**** Input for this task

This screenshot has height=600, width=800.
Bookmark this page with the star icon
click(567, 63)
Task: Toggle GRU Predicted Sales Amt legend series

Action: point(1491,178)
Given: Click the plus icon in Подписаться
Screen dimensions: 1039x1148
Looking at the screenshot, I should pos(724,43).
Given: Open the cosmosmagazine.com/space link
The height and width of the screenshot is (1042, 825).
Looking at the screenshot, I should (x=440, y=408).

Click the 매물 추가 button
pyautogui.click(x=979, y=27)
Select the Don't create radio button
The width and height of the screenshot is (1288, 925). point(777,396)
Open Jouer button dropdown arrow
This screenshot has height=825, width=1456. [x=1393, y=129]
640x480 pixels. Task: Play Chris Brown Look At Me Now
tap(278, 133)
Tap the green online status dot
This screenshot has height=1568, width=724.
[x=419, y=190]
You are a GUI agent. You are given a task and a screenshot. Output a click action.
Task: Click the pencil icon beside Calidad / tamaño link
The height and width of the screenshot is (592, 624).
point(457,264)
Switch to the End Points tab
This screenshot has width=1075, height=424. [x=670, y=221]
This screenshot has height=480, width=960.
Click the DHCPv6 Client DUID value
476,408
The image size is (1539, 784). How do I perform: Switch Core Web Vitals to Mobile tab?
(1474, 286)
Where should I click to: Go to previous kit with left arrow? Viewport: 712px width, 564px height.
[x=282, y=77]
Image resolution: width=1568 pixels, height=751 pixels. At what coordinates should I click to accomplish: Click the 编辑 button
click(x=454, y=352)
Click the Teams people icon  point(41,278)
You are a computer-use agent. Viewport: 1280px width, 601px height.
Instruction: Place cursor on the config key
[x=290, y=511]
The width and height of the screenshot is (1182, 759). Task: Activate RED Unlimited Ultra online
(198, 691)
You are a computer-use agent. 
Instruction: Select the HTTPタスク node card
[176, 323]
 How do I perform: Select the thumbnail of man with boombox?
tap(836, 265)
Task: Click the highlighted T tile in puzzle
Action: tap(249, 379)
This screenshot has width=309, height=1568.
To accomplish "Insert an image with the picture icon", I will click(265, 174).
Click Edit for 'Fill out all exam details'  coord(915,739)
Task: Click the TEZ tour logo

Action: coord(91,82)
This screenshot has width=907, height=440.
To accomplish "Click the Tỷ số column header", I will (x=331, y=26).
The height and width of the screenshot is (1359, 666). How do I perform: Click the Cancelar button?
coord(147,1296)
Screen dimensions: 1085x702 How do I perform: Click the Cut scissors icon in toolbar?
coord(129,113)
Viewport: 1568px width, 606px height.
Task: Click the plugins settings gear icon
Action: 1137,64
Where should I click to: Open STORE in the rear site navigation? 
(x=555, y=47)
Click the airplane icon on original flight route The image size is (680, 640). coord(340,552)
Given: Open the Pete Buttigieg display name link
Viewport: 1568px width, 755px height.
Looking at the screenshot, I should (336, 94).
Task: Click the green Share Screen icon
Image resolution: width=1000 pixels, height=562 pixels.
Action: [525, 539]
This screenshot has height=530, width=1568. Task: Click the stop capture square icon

********

▸ What is expected
Line by line, copy the data above exactly as it reads.

▸ Answer
This screenshot has height=600, width=800.
Bookmark this page with the star icon
click(567, 63)
Task: Toggle GRU Predicted Sales Amt legend series

Action: point(1491,178)
Given: Click the plus icon in Подписаться
Screen dimensions: 1039x1148
Looking at the screenshot, I should pos(724,43).
Given: Open the cosmosmagazine.com/space link
The height and width of the screenshot is (1042, 825).
Looking at the screenshot, I should (x=440, y=408).

Click the 매물 추가 button
pyautogui.click(x=979, y=27)
Select the Don't create radio button
The width and height of the screenshot is (1288, 925). point(777,396)
Open Jouer button dropdown arrow
This screenshot has height=825, width=1456. [x=1393, y=129]
640x480 pixels. Task: Play Chris Brown Look At Me Now
tap(278, 133)
Tap the green online status dot
This screenshot has height=1568, width=724.
[x=419, y=190]
You are a GUI agent. You are given a task and a screenshot. Output a click action.
Task: Click the pencil icon beside Calidad / tamaño link
The height and width of the screenshot is (592, 624).
point(457,264)
Switch to the End Points tab
This screenshot has width=1075, height=424. [x=670, y=221]
This screenshot has height=480, width=960.
Click the DHCPv6 Client DUID value
476,408
The image size is (1539, 784). How do I perform: Switch Core Web Vitals to Mobile tab?
(1474, 286)
Where should I click to: Go to previous kit with left arrow? Viewport: 712px width, 564px height.
[x=282, y=77]
Image resolution: width=1568 pixels, height=751 pixels. At what coordinates should I click to accomplish: Click the 编辑 button
click(x=454, y=352)
Click the Teams people icon  point(41,278)
You are a computer-use agent. Viewport: 1280px width, 601px height.
Instruction: Place cursor on the config key
[x=290, y=511]
The width and height of the screenshot is (1182, 759). Task: Activate RED Unlimited Ultra online
(198, 691)
You are a computer-use agent. 
Instruction: Select the HTTPタスク node card
[176, 323]
 How do I perform: Select the thumbnail of man with boombox?
tap(836, 265)
Task: Click the highlighted T tile in puzzle
Action: tap(249, 379)
This screenshot has width=309, height=1568.
To accomplish "Insert an image with the picture icon", I will click(265, 174).
Click Edit for 'Fill out all exam details'  coord(915,739)
Task: Click the TEZ tour logo

Action: coord(91,82)
This screenshot has width=907, height=440.
To accomplish "Click the Tỷ số column header", I will (x=331, y=26).
The height and width of the screenshot is (1359, 666). How do I perform: Click the Cancelar button?
coord(147,1296)
Screen dimensions: 1085x702 How do I perform: Click the Cut scissors icon in toolbar?
coord(129,113)
Viewport: 1568px width, 606px height.
Task: Click the plugins settings gear icon
Action: 1137,64
Where should I click to: Open STORE in the rear site navigation? 
(x=555, y=47)
Click the airplane icon on original flight route The image size is (680, 640). coord(340,552)
Given: Open the Pete Buttigieg display name link
Viewport: 1568px width, 755px height.
Looking at the screenshot, I should (336, 94).
Task: Click the green Share Screen icon
Image resolution: width=1000 pixels, height=562 pixels.
Action: [525, 539]
This screenshot has height=530, width=1568. Task: Click the stop capture square icon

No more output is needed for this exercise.